Fig 1. Schematic map (upper) and integrated map (lower) for soil types.

The Central California Irrigation District (CCID) is one of the largest irrigation districts in the Central Valley, serving over 1,600 farms across more than 57870 hectares of prime farmland. The price of irrigation water is volatile and varies significantly by location, water usage, and water type (well water or surface water). In this study, farmers use both well and surface water at an average price of $0.073/cubic meters ($90/acre-foot). Seasonal irrigation water limits are set when insufficient water is available due to weather conditions and government regulations. For example, the CCID set seasonal irrigation water limits to be 2664 cubic meters (2.16 acre-feet) in 2014 and 3700 cubic meters (3 acre-feet) in 2015. The baseline of total water available is set to be 3083 cubic meters (2.5 acre-feet) per season in the case study. Six irrigation frequencies are available for selection (every day, every week, every other week, every three weeks, every four weeks, and never). Irrigation cost and overhead cost information are based on estimates from the Natural Resources Conservation Service (NRCS) and University of California Cooperative Extension [23]. Currently, almost all corn grown in California is irrigated by surface irrigation. In this study, the surge irrigation system is used with a water use efficiency of 0.6, meaning that 40% of the purchased water is lost during transportation, irrigation, and soil penetration. A pre-irrigation of 822 cubic meters (8 acre-inches) is applied in March. Other farm operating costs are estimated as $1333/hectare ($358 for machinery, $91 for labor, and $884 for seed and chemicals), and these costs are uniformly applied [24].

Researchers from the University of California, Davis, reported a yield range from 12.54 to 18.81 metric ton per hectare with a minimum 1131 cubic meters survival water requirement for corn. In this analysis, twelve candidate grain corn seeds are created: three seeds for each of four major seeds types, including stringy, drought, smart, and extravagant. These seeds have different levels of drought resistance and have a yield range from 13.17 to 18.81 metric ton per hectare [25]. These seeds share the same time needed to mature with a total evapotranspiration of approximately 63.5 cm. The planting density is on average 83950 per hectare for each seed type. The average annual price received by U.S. corn producers from marketing years 2000 to 2015 is $141/metric ton, with a range from $71.65/metric ton to $271.26/metric ton according to the National Agricultural Statistical Service (NASS) of the U.S. Department of Agriculture. The baseline for corn market price in the case study is set at $141/metric ton. Corn stover could be used to serve as an abundant source of winter feed for cattle, and can also be used as the feedstock for biofuel production. The annual corn stover yield is estimated based on corn grain yield with a residue harvest index of 0.5, meaning 50% of the above ground biomass is grain and the amount of corn stover is the same as grain [26]. Papendick and Moldenhauer [27] showed that a 30% removal rate results in 93% soil cover after residue harvest. Thus, the sustainability factor (β) is set to be 0.3. It is assumed that the farm under consideration does not have a baler and therefore prefers to sell unharvested stover and let the buyer do harvesting.
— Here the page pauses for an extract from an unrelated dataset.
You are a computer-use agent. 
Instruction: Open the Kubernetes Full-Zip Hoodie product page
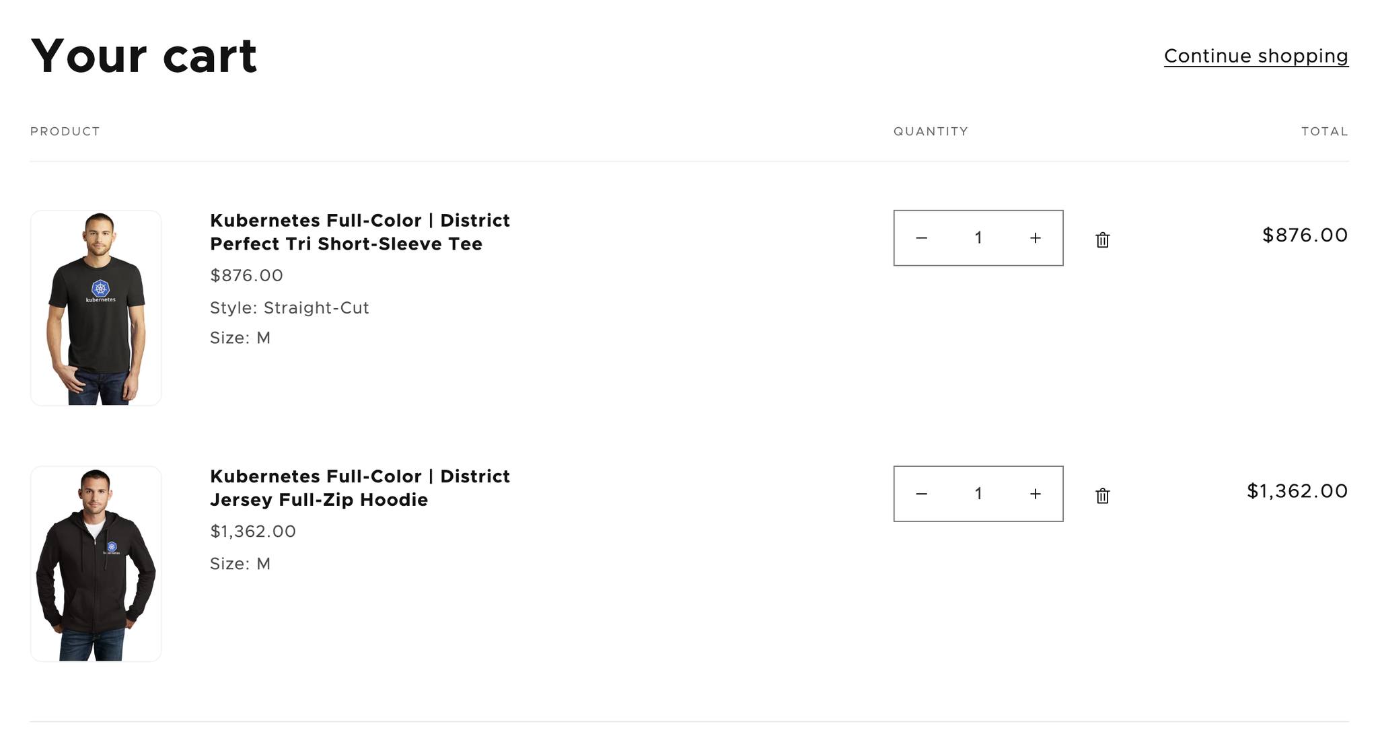360,488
The unit revenue for selling unharvested cornstalks is $35 per metric ton [28]. All cost data have been adjusted for inflation to 2015 U.S. dollars.

4.2 Results for Model I

Model with Constraints 1 to 4, and Constraint 12 is defined as the Model I. The objective function and major constraints are consistent with the literature [7, 15]. In Model I, the size of a decision unit is set to be equal to the land units. Spatial structure and management scales are included in other models which will be defined later. Fig 2 shows that the managing option decisions are mainly chosen by the soil conditions; sandy land needs irrigation more frequently while clay land needs less irrigation. All decision unit chose the same seed type.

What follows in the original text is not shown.